In rapture at one of the first reviews of his paintings, Van Gogh described the critic’s writing as “a work of art in itself” in a tightly packed two-page letter to its author, Albert Aurier. “I rediscover my canvases in your article, but better than they really are – richer, more significant,” Van Gogh wrote.
Containing many references to those who had inspired the artist and littered with indications of his tortured soul, the letter, written on February 9 or 10, 1890, had long been at the top of the Van Gogh Museum’s list of correspondence it wished to recover, theguardian.com wrote.
On Thursday, after securing it at auction last month, receiving a donation to cover the full €107,900 sale price from the Hong Kong tycoon Cheung Chung-kiu and his wife, Cecilia, the museum in Amsterdam was finally able to put the letter on public display for what is believed to be the first time.
Having passed through the hands of private collectors around the world, the letter had been purchased in 2007 by the murky Aristophil investment scheme, the world’s biggest buyer of historical manuscripts, before an auction where the Van Gogh Museum had hoped to secure it.
It was only after Aristophil’s bankruptcy, and the arrest of those who ran it on charges of fraud, including Gérard Lhéritier, known as the man who turned paper into gold, that the coveted letter finally emerged back on the market in Paris.
“The great thing about it is that as far as we know it has hardly been shown in public.
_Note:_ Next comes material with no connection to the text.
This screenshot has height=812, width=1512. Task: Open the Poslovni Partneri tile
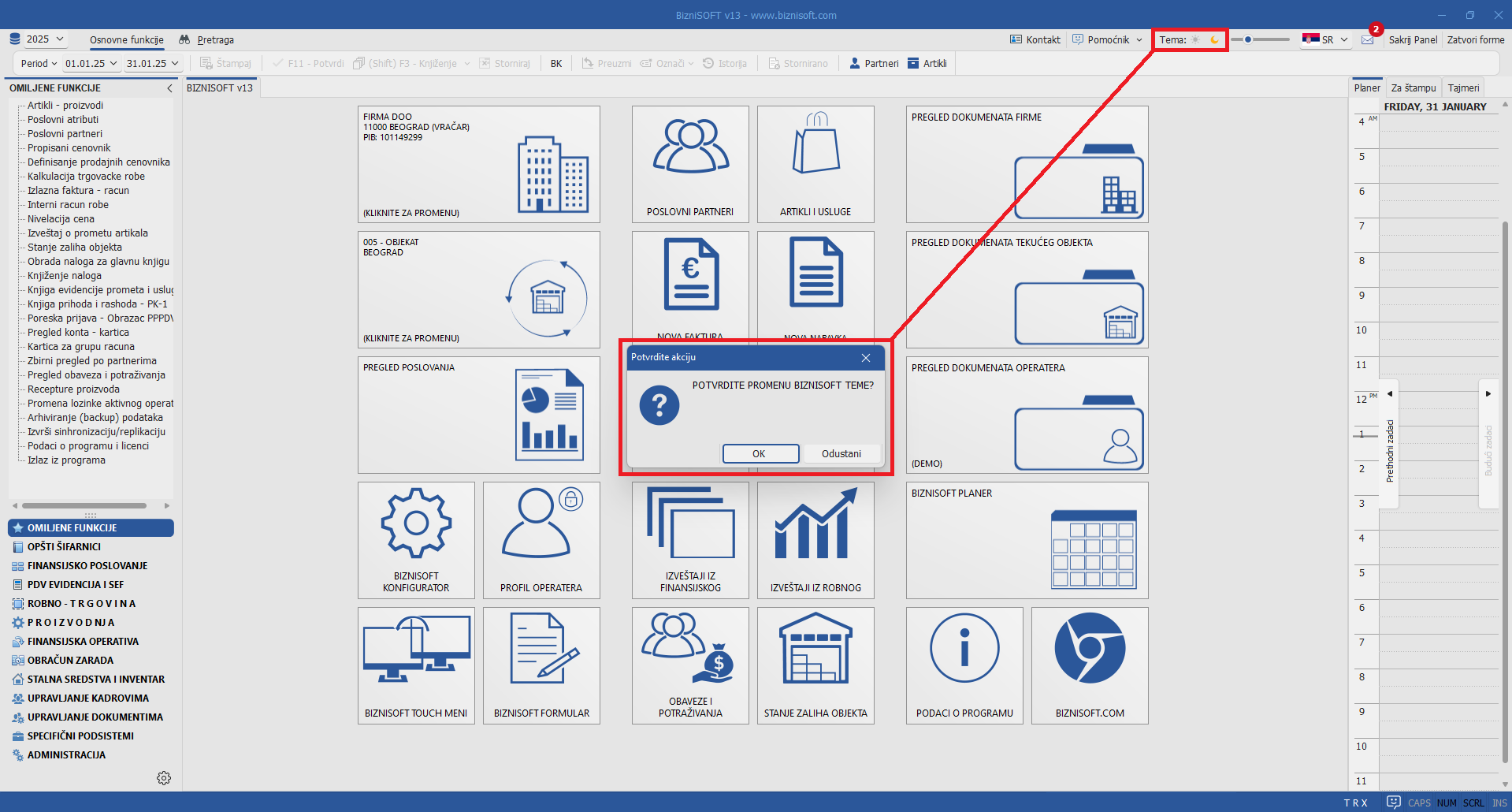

So this is the first time, we expect,” said the museum’s curator of prints and drawings, Fleur Roos Rosa de Carvalho.
“It was on top of our list because it is such an important letter. Most of the letters on our wish list have sketches on them. This one has not, but the content of it is so moving and rich that we thought we should pursue it.”
Aurier, who was also a poet, had seen two Van Gogh exhibitions before writing in the January 1890 edition of the Mercure de France magazine a piece entitled Les Isolés in which he claimed that what characterized the artist’s work was “excess, excess in strength, excess in nervousness, violence in expression”.
“In his letter Van Gogh is trying to level with Aurier in the use of his language,” De Carvalho said. “He is very happy to have this review and he writes to his brother Theo, at the same time, that it is like getting a golden medal at the Salon if he were more a more traditionalist artist. He asked his brother to share the review with all his friends and artistic colleagues.”
But De Carvalho said the essence of Van Gogh’s letter, written less than two years after he had cut off his ear following a passionate row with his fellow artist Paul Gauguin, was that Van Gogh did not feel worthy of the praise.
She said “He feels like it is too much attention for him individually and he is so indebted to other painters such as Gauguin and more obscure ones such as [Adolphe] Monticelli, and he wants to stress that it is not an individual achievement but that he is standing on the shoulders of others.”
The letter explains some of Van Gogh’s working methods, and the emotions he felt when painting. “He is thinking of giving Aurier a painting as a gift and he says: ‘You have to wait for the study to dry for a year.’ It makes you think: How thick is the paint?”
Having lived and worked in Britain as an art dealer, Van Gogh also writes in his letter that “the most astonishing Monticellis have been in Scotland and England”, and implores the art critic to view them.
De Carvalho said “It is a misconception that he wasn’t valued during his lifetime because at the end he was getting quite well known in certain artistic circles but he found that somehow hard to deal with. So there is a lot of mixed emotion. He is proud but also feeling that he is not there yet, not yet deserving of the praise.”
Van Gogh died five months later from a shot to the stomach in an apparent suicide.